Slated pews and oil lamps with round reflectors hanging on the sides of
the walls were used for lighting the sanctuary.
I remember an organ or piano in the large choir, and that people came
from far and near and from all directions.
They came on foot, on horseback, in buggies and wagons; to hear the old
fashioned hellfire and brimstone sermon.
The mothers all took a jar of water and a blanket, which
were placed on the floor. It was here
that the smaller children lay down for a nap before the Amen. I can still see Imogene Wright, Charlotte
Baker, and myself lying there, on different pallets, making faces at each
other.
Paul Tyner and Ollie Brewer always got happy. Paul Tyner would get up and walk on the backs
of the pews, and Aunt Ollie would just simply fall backwards. Someone always seemed to catch her before she
hit the floor.
Those were good old days to remember. Just to crawl into a wagon loaded down with
neighbors again, headed for church; Uncle Jake and Aunt Julie Burr, Roy and
Delores, all the Bakers. People loved to
sing, and we all sang out in harmony to our Lord and our God. Today people don’t sing like they use
to. There is a difference. We use to sing from our Soul, but today we
sing from a book.
Uncle Carrol, Aunt Mabel, Genevieve, and Geraldine also
went to New Home. Mother, Marie, and
Clifton joined and were baptized here.
Mother and Marie were dismissed later, a scar that almost destroyed two
lives. Marie had a birthday party when
she was thirteen and Lewis Wyatt was there with his fiddle and playing
music. Marie and Florann Baker got to dancing
and someone told the preacher. Later,
the church asked for Mother and Marie’s letters.
Mother finally worked through all the resentment she had
for the Baptist some fifty years later.
After fifty years, she buried all the resentment and made piece with the
world. She had made piece with the Lord
years before, but she had resented the church for fifty years. But bless her sweet old heart, she was
baptized into the East Side Baptist Church in Paragould two years before her
death. She finally was over all the
resentment.
Marie, however, has still not worked out all the
resentment. She is working on it, by
reading and seeing for herself what the Bible has to say. We have had lots of long talks, but she
always remembers some old preacher selling Bootleg whiskey to the boys after
church. I remind her that the church is
not responsible for men like this, but we must learn from these examples.
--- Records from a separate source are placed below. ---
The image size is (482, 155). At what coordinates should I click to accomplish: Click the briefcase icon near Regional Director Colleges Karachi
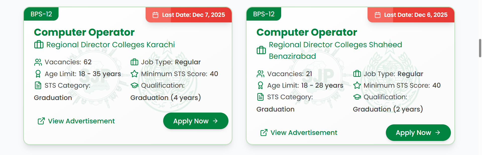point(38,45)
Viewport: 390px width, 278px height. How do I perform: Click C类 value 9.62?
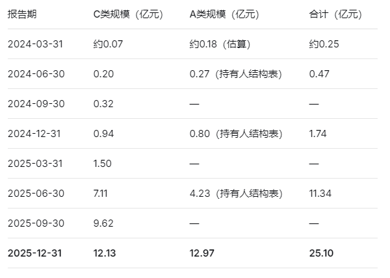tap(103, 223)
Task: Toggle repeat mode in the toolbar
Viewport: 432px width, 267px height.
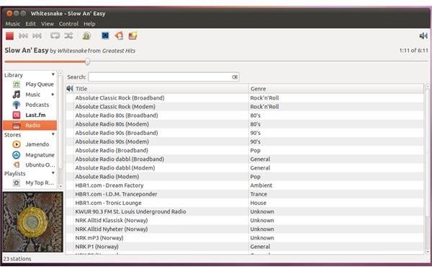Action: click(55, 36)
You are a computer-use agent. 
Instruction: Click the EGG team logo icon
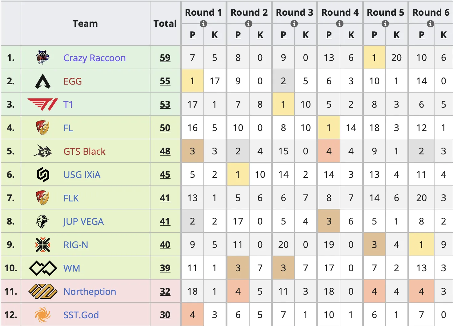click(42, 81)
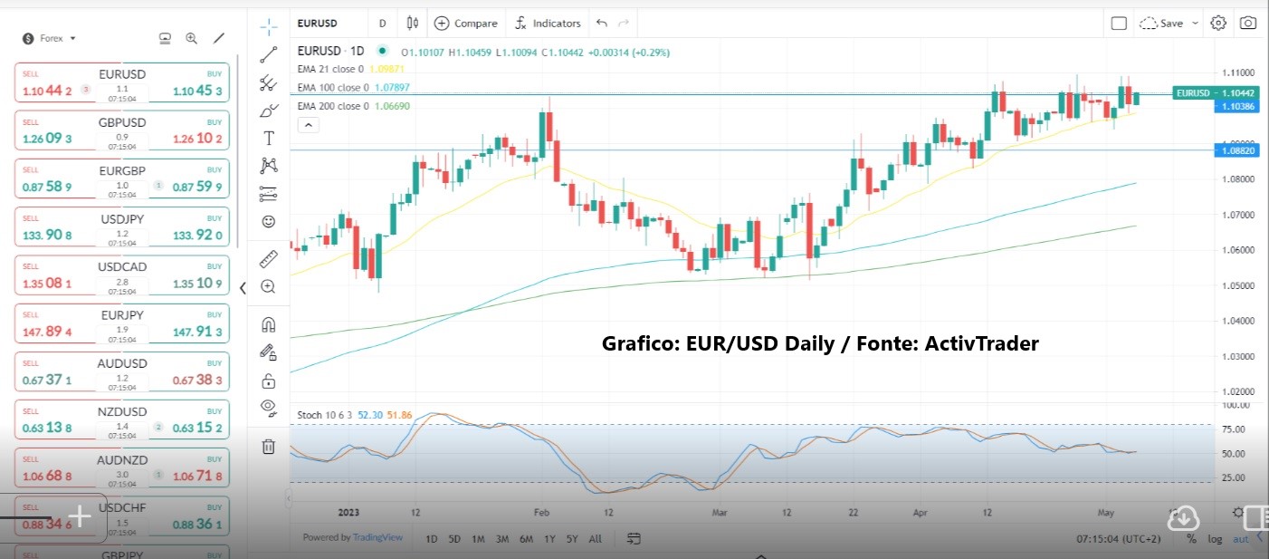This screenshot has width=1269, height=559.
Task: Expand the Save layout dropdown arrow
Action: tap(1196, 24)
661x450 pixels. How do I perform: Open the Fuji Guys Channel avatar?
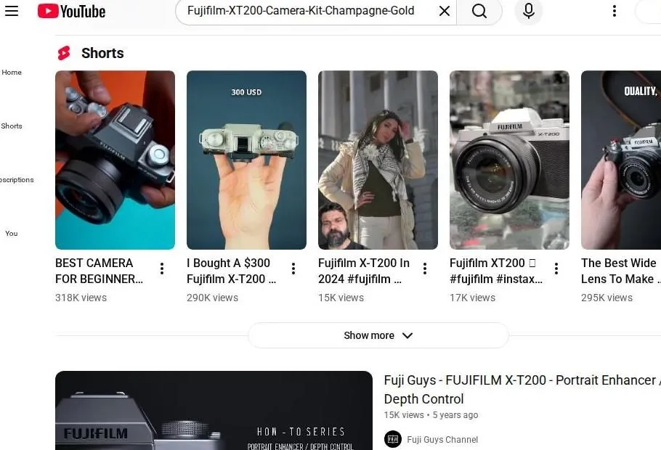pos(393,439)
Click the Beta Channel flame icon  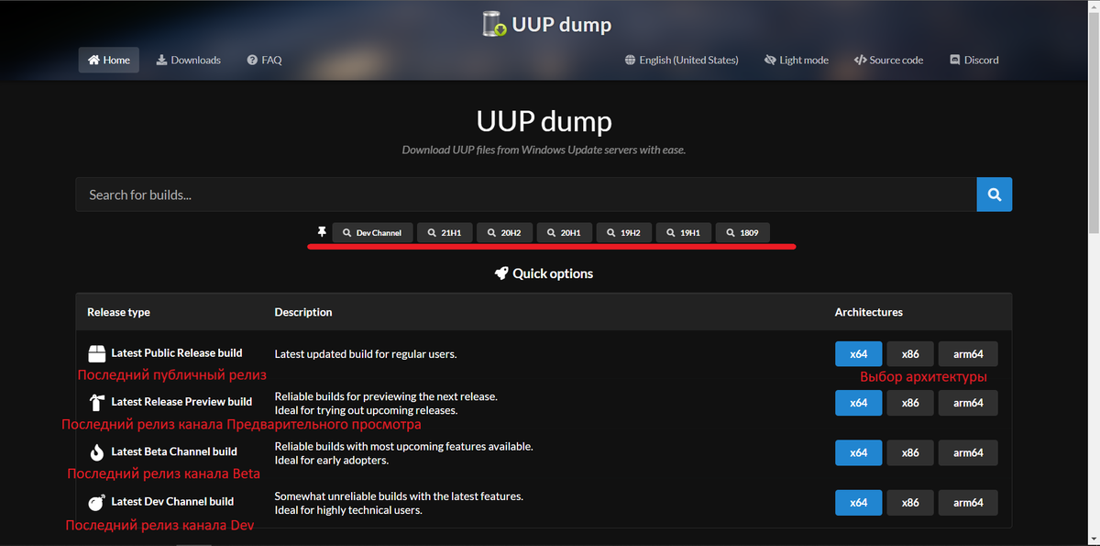tap(97, 451)
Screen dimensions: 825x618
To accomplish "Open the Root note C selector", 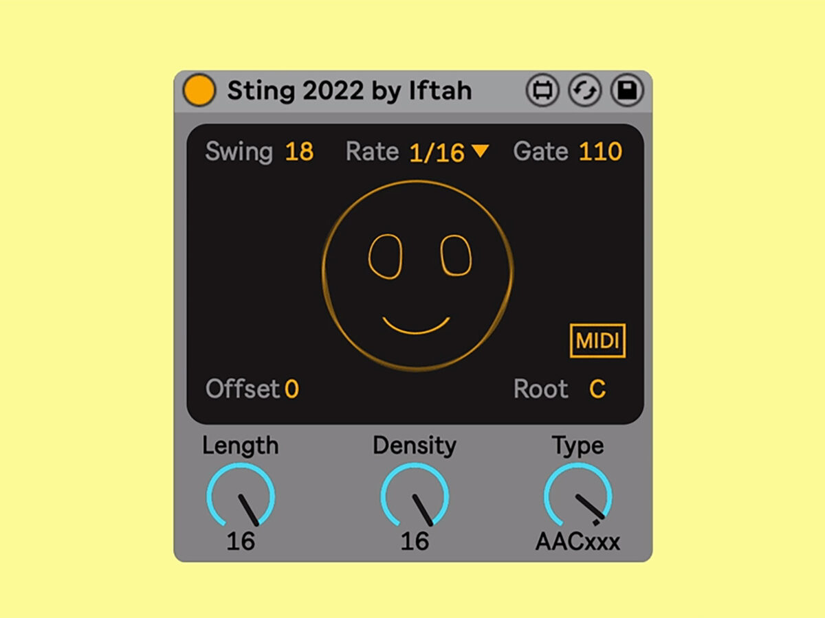I will coord(597,389).
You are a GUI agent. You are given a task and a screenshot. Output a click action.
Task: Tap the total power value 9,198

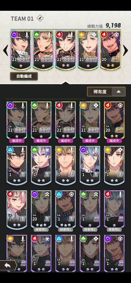(113, 25)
First may we learn we can’t scare people into loving God
with Hell. John the Baptist said I
baptize with water, Jesus Baptizes with the Holy Spirit and Fire. Second may we learn that no man has the right
to say who is worthy to eat at the Lord’s table and who should or should not be
allowed in church.
The memories surrounding New Home Baptist Church are just
a few of the things that have made us who and what we are. We belonged to, and were a part of, a
community of good, loving, and caring people who helped us through a hard time.
New Home Baptist Church still stands today although most
of the older people have long gone home, but church services still
continue. Aunt Ollie Brewer’s
granddaughters, Linda Lou Pruett Gibson and Ava Sue Pruett Payne, still go to
church there. Both have sons. Rudy and Mary Sanford and their daughter Rita
Carrol and her family also still attend church.